Le discours de Versailles montre qu'Emmanuel Macron «veut avoir le parlement à sa botte», considère Jacques Myard, membre honoraire du Parlement. Ses propositions constituent un danger pour la démocratie et pourraient rendre le pays ingouvernable.
RT France : Durant son discours prononcé devant le Congrès à Versailles le 3 juillet, Emmanuel Macron a proposé de réduire d'un tiers le nombre de parlementaires. Qu'en pensez-vous ?
Jacques Myard (J. M.) : Réduire d’un tiers le nombre des parlementaires, députés et sénateurs serait une faute. Ce serait remettre en cause la représentation nationale : les députés, si nous gardons l’actuelle méthode d’élection qu'est le scrutin uninominal à deux tours, auront des circonscriptions de plus de 300 000 habitants. Le lien de proximité de député avec sa propre circonscription s'amenuisera donc. Qui plus est, [Emmanuel Macron] veut réduire le nombre des mandats. En réalité, le président de la République est en train de mettre en cause la représentation démocratique, et veut avoir le parlement à sa botte. Il veut contrôler les députés. En outre, il veut ajouter une dose de proportionnelle, c’est-à-dire qu’il va rendre le pays ingouvernable. La proportionnelle c'est, bien sûr, la représentation des opinions, mais il faut tout de même une majorité : il faut voter le budget !
Le problème d’Emmanuel Macron est qu’il n’a jamais été élu avant d'être élu président de la République. Il ne sait pas ce qu’est une commune, ce qu'est un département. Il ne connaît pas la démocratie des territoires. Il veut avoir une «verticalité du pouvoir», comme il dit. Cela veut dire qu’il veut gouverner la France avec des technocrates, avec la haute fonction publique. C’est une atteinte directe à la démocratie, et c’est la raison pour laquelle je suis déterminé à combattre cette volonté de casser le Parlement.
On va assister à un reflux de la vague de la Macron-mania
RT France : Nombre de candidats à la présidentielle avaient déjà proposé de telles mesures lors de la campagne de 2017. Emmanuel Macron explique sa proposition par la nécessité de rendre le travail du Parlement plus efficace.
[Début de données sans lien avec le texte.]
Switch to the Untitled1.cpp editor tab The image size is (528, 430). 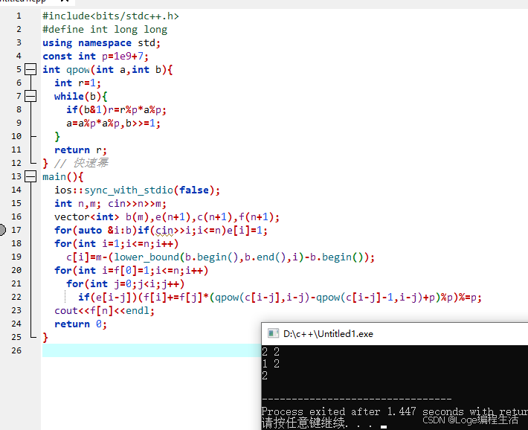(22, 2)
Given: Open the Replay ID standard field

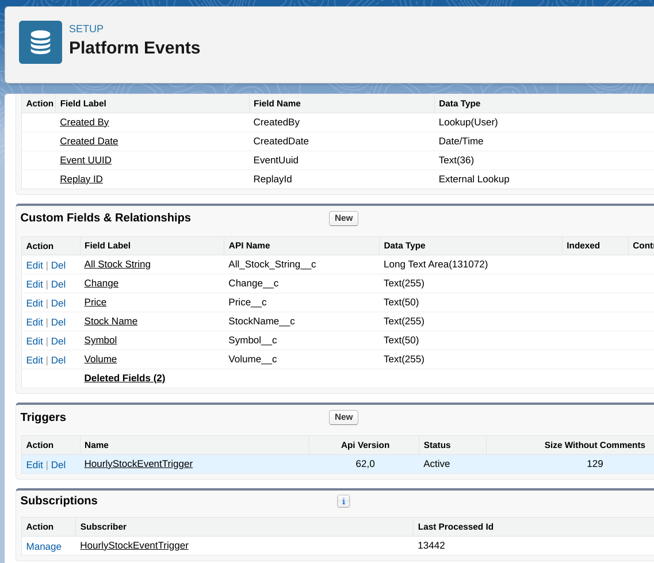Looking at the screenshot, I should (x=81, y=179).
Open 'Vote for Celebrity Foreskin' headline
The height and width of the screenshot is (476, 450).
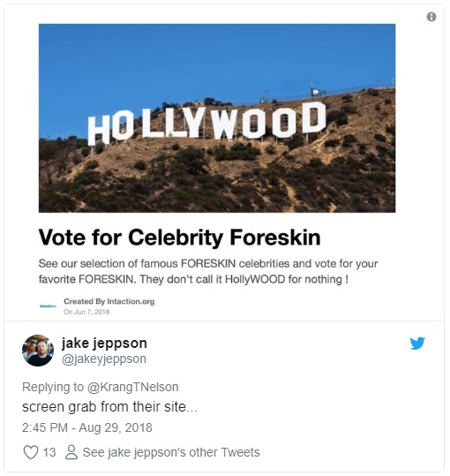[179, 238]
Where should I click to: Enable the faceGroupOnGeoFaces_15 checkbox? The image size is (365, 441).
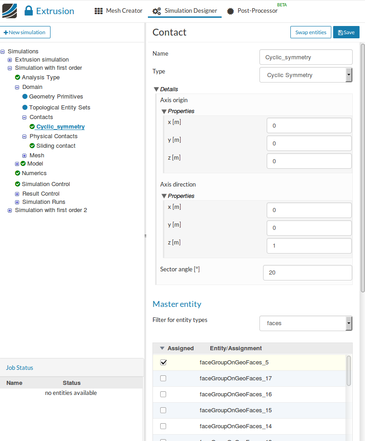(163, 410)
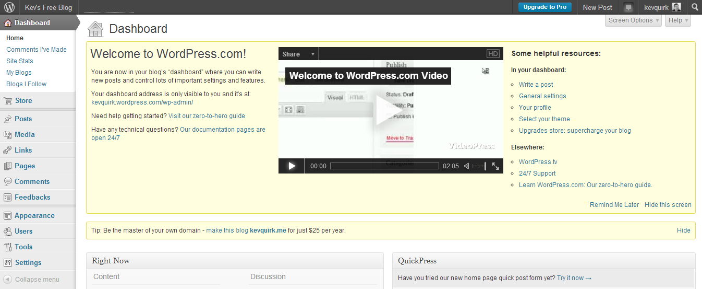Click the Hide this screen link
This screenshot has height=289, width=702.
[668, 205]
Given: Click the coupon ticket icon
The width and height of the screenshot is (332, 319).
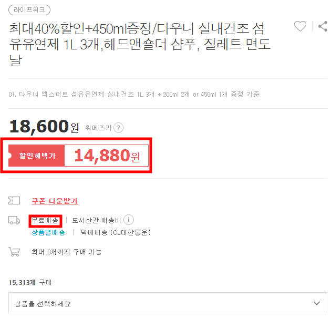Looking at the screenshot, I should pyautogui.click(x=14, y=201).
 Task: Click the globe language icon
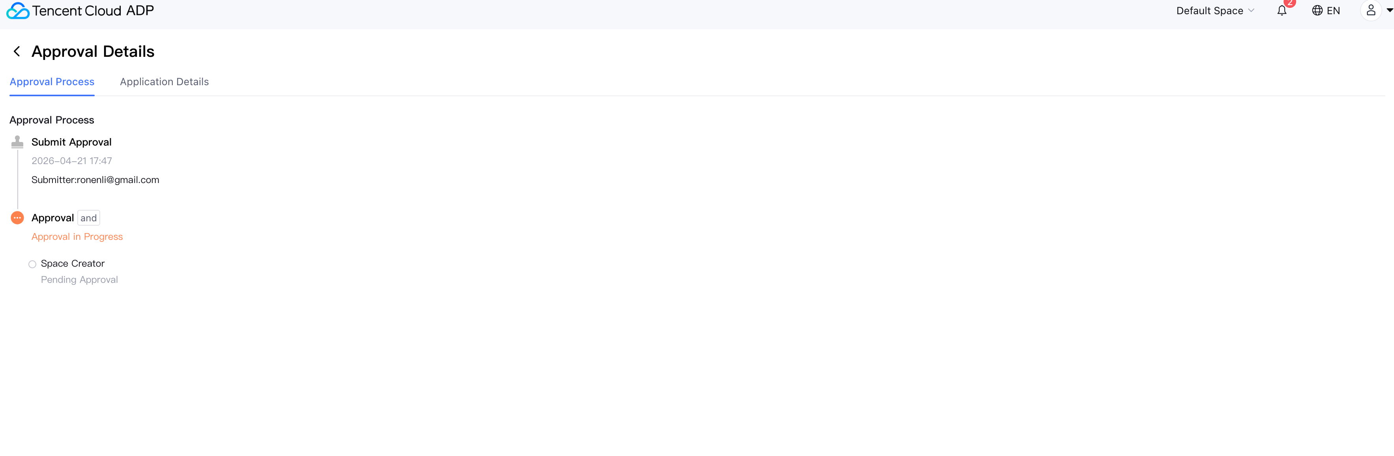point(1317,10)
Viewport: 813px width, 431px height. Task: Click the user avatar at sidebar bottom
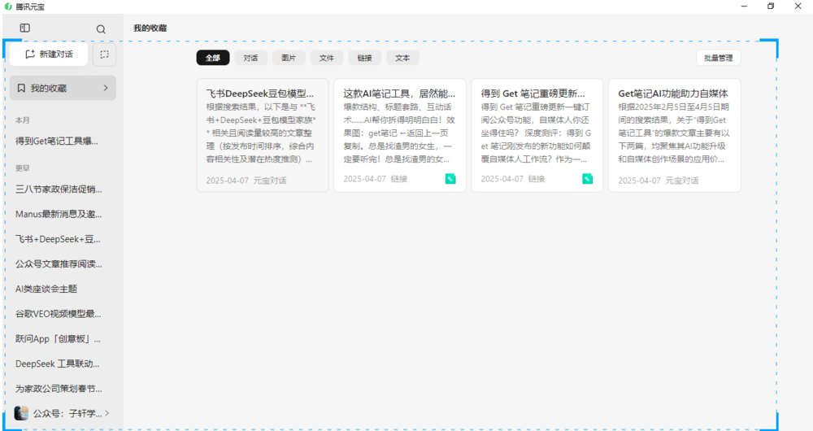tap(22, 413)
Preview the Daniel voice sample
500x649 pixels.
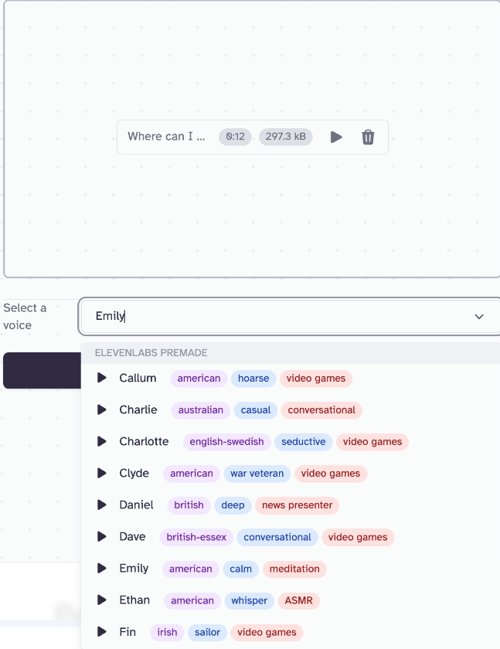(x=101, y=505)
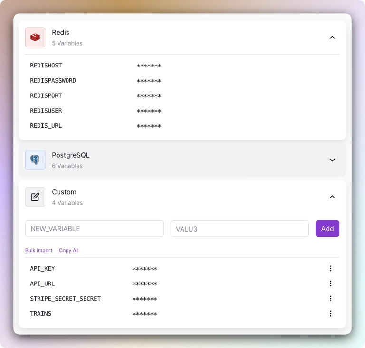Reveal the masked API_KEY value

144,269
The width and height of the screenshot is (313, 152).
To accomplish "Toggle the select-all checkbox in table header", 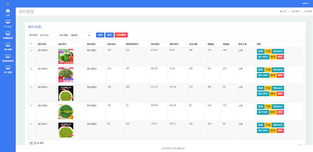I will 31,43.
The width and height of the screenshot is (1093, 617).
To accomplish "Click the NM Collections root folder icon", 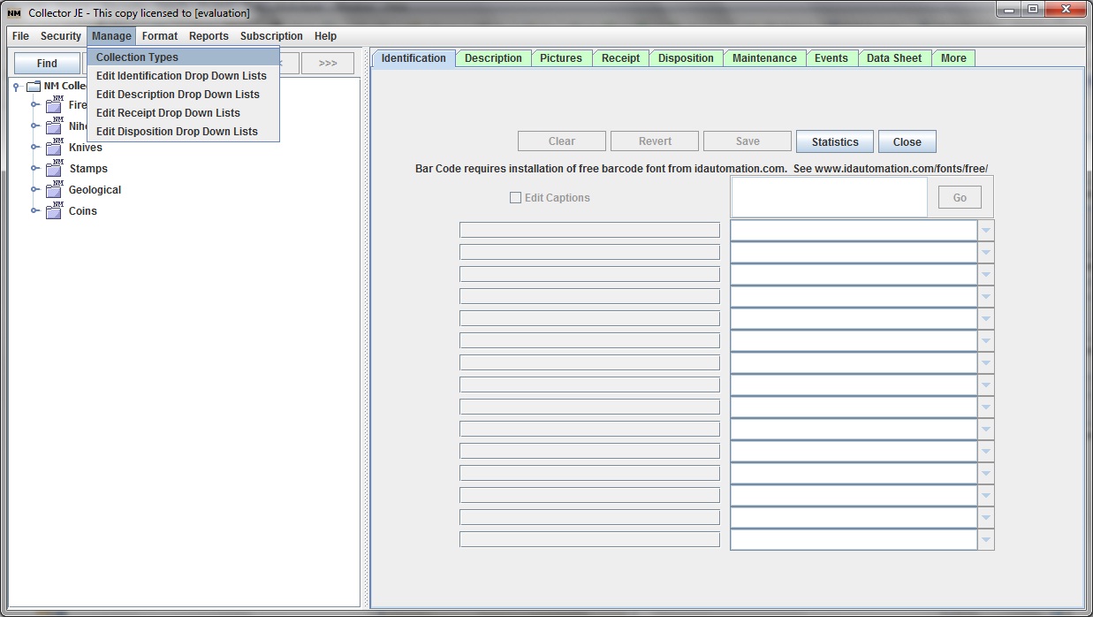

Est-ce un argument suffisant ?
J. M. : Toutes ceux et celles qui essayent aujourd’hui de réduire le nombre de députés se trompent d’objectif. Il y a effectivement une surreprésentation des collectivités locales. Et c’est là qu’il faut réduire la dépense publique, car il y a multiplications des structures et niveaux de gouvernance. En réalité, ce n’est pas le Parlement qui coûte cher à la nation française. Ce sont des propositions pour plaire au comptoir du café de commerce ; où beaucoup croient que les députés sont privilégiés, ce qui est faux. C’est un mauvais procès qui est fait à la démocratie représentative et je crois que c’est un danger pour la démocratie. Si le député ne dispose plus d'une liberté totale et est choisi en définitif par un scrutin proportionnel, alors c'est la fin de la démocratie représentative et de la démocratie tout court.
RT France : Pensez-vous donc qu'il n'y a pas besoin de réformer le pays, le système politique ?
J. M. : Il est nécessaire de faire des réformes dans bien des domaines : le temps de travail, les retraites, la réforme territoriale et, bien évidemment, l’Europe. Le président de la République en a dit un mot, mais, en réalité, son optique est : «toujours plus d’Europe». Je suis donc assez inquiet de la tournure que vont prendre les événements. Je pense qu’on va assister à un reflux de la vague de la Macron-mania. Car ce que fait le président de la République aujourd’hui, c’est se livrer à un discours plein de pathos, plein de lieux communs, un discours de premier communiant. Le discours de quelqu'un qui veut être bien avec tout le monde, mais qui s'avère être vide et creux.